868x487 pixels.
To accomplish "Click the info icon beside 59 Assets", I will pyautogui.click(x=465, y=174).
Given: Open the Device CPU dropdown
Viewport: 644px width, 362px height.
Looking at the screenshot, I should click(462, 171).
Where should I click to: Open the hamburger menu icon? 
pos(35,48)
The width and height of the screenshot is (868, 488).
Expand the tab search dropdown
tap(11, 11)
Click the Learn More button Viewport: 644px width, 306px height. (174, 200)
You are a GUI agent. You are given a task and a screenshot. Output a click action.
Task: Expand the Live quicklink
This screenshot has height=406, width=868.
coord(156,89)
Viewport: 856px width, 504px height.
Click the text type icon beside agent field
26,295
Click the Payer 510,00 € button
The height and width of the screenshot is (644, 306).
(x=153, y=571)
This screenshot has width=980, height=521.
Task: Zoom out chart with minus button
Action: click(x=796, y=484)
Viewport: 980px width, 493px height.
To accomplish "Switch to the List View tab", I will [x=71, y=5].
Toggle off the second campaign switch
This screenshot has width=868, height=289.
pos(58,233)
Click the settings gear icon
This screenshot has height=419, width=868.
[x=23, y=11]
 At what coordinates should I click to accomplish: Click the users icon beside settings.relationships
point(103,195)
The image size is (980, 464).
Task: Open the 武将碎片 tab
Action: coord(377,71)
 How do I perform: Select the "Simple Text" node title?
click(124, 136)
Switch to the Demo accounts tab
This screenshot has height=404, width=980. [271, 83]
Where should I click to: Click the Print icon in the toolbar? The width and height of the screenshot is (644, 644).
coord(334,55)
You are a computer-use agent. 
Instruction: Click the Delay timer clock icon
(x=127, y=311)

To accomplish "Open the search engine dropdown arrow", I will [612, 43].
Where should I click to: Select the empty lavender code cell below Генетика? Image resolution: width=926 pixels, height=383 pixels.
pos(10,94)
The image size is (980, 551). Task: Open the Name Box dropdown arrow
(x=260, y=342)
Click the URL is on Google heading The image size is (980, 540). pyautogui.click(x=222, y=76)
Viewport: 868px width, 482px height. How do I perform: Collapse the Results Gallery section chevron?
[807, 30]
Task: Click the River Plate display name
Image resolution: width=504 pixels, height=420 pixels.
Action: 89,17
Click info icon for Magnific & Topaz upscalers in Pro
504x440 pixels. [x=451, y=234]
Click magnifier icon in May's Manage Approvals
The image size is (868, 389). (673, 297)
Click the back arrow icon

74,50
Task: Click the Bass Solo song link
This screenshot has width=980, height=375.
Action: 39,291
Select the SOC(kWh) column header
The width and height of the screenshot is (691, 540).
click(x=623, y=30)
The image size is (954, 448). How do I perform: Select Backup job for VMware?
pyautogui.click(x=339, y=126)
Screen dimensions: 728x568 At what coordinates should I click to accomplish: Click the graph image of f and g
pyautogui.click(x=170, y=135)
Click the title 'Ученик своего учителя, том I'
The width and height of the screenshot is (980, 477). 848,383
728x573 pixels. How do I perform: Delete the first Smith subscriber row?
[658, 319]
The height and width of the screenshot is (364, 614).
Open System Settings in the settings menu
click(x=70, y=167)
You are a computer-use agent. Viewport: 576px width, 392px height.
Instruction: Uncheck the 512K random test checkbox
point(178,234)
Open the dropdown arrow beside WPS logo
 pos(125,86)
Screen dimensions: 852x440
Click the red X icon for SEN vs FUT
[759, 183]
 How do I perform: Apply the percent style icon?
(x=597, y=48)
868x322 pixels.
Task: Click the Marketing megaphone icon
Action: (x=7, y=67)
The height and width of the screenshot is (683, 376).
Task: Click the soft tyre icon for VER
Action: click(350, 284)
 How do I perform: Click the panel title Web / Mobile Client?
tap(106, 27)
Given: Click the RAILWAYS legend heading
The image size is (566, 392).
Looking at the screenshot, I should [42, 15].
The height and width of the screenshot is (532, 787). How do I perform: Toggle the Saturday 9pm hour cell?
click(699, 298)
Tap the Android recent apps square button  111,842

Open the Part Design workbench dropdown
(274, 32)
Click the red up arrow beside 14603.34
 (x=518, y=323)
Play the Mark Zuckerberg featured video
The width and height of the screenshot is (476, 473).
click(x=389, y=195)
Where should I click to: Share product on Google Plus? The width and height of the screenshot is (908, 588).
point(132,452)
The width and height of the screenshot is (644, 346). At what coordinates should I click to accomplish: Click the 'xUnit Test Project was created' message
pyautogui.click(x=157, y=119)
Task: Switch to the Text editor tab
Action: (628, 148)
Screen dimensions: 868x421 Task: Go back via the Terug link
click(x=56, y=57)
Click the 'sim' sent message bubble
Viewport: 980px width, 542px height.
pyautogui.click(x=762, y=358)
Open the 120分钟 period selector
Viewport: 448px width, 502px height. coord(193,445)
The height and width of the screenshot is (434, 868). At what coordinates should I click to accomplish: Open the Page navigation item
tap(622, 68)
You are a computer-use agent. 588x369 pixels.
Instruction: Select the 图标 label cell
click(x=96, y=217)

_Prompt_:
Copy out each line in the preceding records that contains "heading".

_Completed task_:
Click the URL is on Google heading The image size is (980, 540). pyautogui.click(x=222, y=76)
Given: Click the RAILWAYS legend heading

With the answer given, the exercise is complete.